On the more, err, religious point about "rational conclusions":
There's an inherent uncertainty to everything, isn't there?
As pragmatic beings who actually have finite lifespans and things to do, humans are capable of prioritizing these uncertainties and dismissing the trivial ones.
Now, clearly it's worthless to answer
every question with "I don't know" (or "We can't ever truly know"). So we must pick and choose our assumptions.
In rough terms, you want to estimate the probability that each potential assumption (including leaving a question un-decided or declaring it absolutely undecidable) is correct and then assign some kind of utility/disutility to being right or wrong about your particular guess.
Any discussion about probabilities and weights would be quite nuanced. A real "calculation", if at all feasible, would clearly be beyond the power of the human mind.

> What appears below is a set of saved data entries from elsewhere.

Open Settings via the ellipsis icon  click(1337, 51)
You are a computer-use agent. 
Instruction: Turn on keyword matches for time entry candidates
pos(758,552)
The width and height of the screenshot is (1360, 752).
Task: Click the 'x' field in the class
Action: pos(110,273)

This is why I think you're jumping the gun when you say that "I don't know" is the only "rational" perspective here.
You can arrive at any conclusion "rationally" depending on what information you have(**) -- this is why, if we ever get into a horribly long argument about the proposed existence of any supernatural stuff, I'm probably going to be spending the bulk of my time trying to offer you new input that I think might sway your estimation of which assumption works best.
There is a very real cost to leaving some questions undecided. That's why I say "I have five digits on my right hand" instead of "I believe that I have five digits on my hand but maybe my hand and my entire reality are an illusion" even though I have, perhaps, occasionally entertained the idea that the latter is correct.
So, given my personal experiences and the range of information available to me, I can say with some confidence that "There is no god" is, by a long shot, the claim that most closely approaches truth. In fact, I think it approaches it so closely that I'm willing to just say "There is no god" instead of "I don't know".
In short (ha, ha):
A "rational" Bayesion decision-making process produces different conclusions based on different knowledge.
False uncertainty is just as bad as false certainty.
-- Alex
__________
* - For the record, I'll pass on those two guys.
** - Here I feel obligated to rip on Thomas Aquinas, because he's my little metaphorical whipping boy for what happens when pretty excellent logic is mixed with poor initial information. What happens is that you get detailed essays about how devils collect semen.